- _WHAT IS REQUIRED_
No pictures belong in the copy. Retype exactly, and only, the stretch of lines below from the one with "Open the CA portal menu item" through the one with "Screen dimensions: 522x326".

- _DATASET CONTENT_
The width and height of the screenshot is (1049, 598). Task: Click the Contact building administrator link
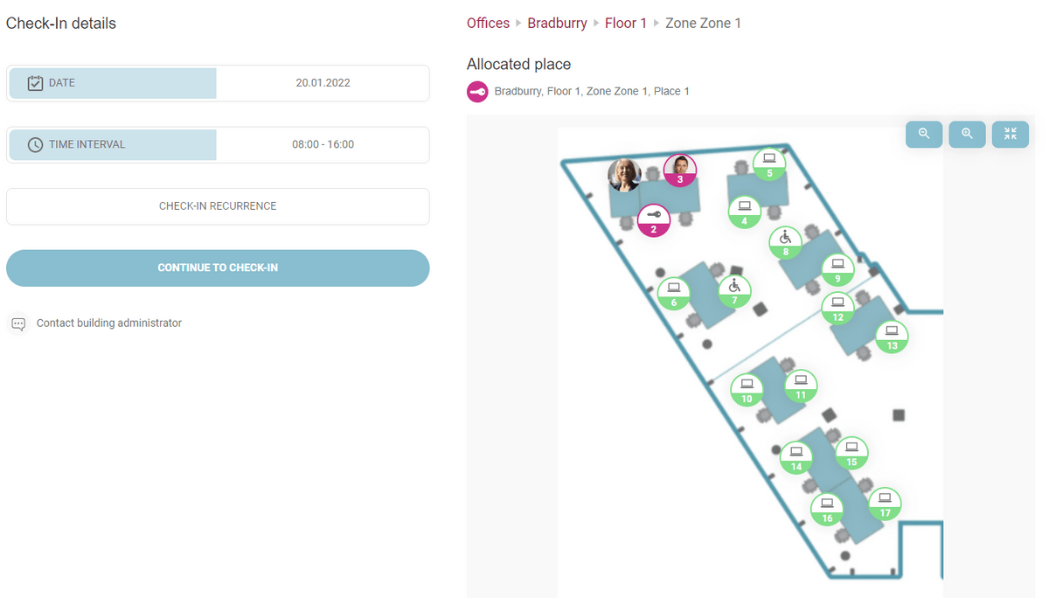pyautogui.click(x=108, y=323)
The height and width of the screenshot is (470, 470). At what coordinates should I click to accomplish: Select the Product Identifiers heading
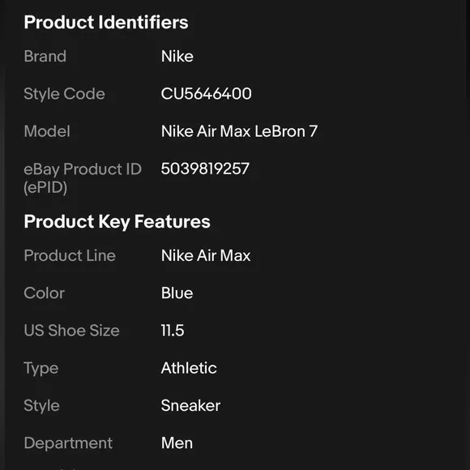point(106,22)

--

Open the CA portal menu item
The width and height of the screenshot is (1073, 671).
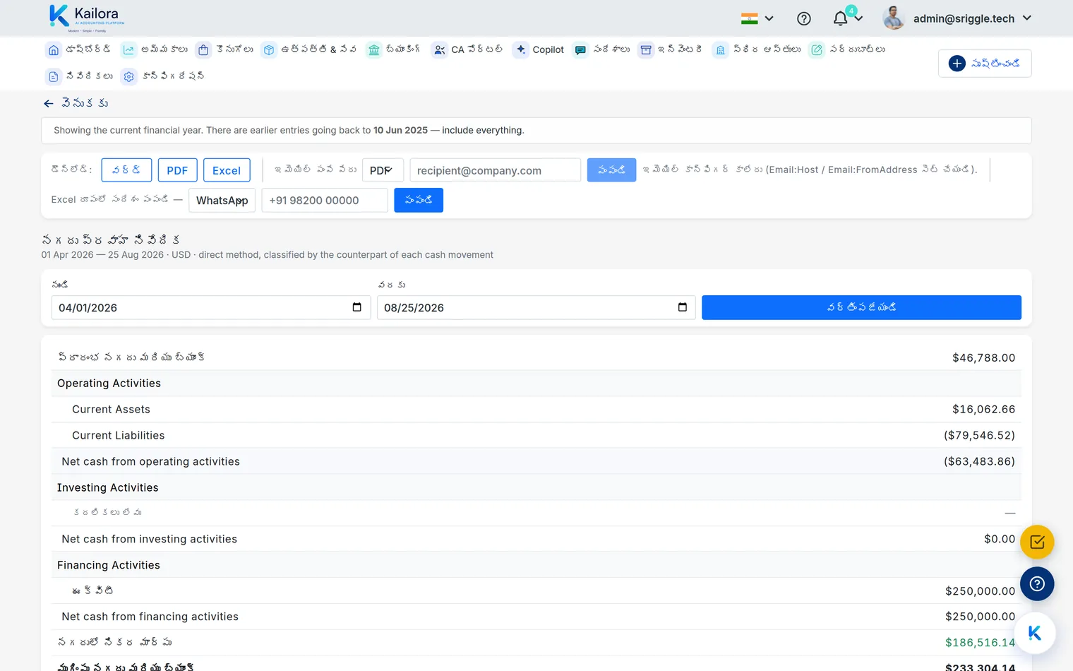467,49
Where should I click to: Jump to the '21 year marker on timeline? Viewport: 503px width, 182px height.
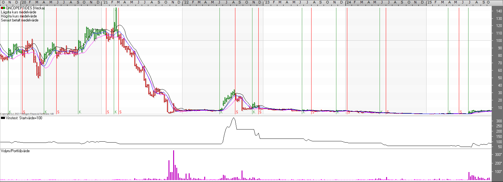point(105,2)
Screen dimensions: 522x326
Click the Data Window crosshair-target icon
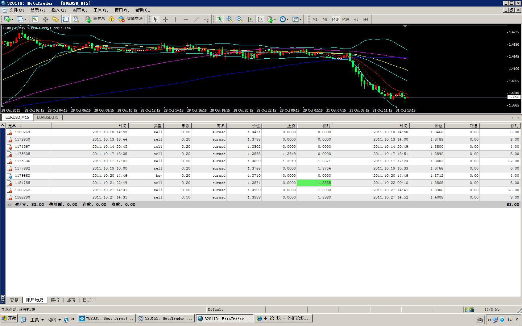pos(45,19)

==

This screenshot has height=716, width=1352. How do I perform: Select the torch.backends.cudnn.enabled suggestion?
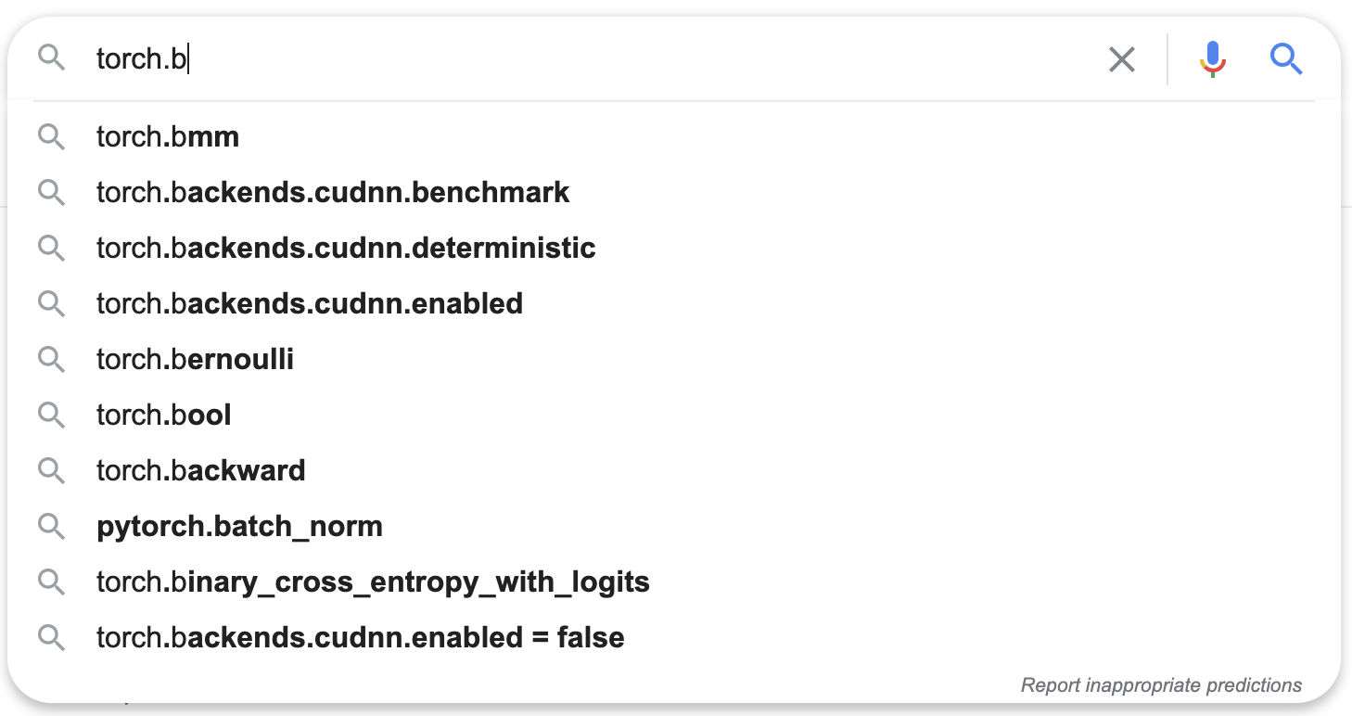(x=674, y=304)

- _THE COMPLETED TASK_
Open the CA portal menu item
The width and height of the screenshot is (1073, 671).
467,49
Where should I click to: Jump to the '21 year marker on timeline? Viewport: 503px width, 182px height.
point(105,2)
Screen dimensions: 522x326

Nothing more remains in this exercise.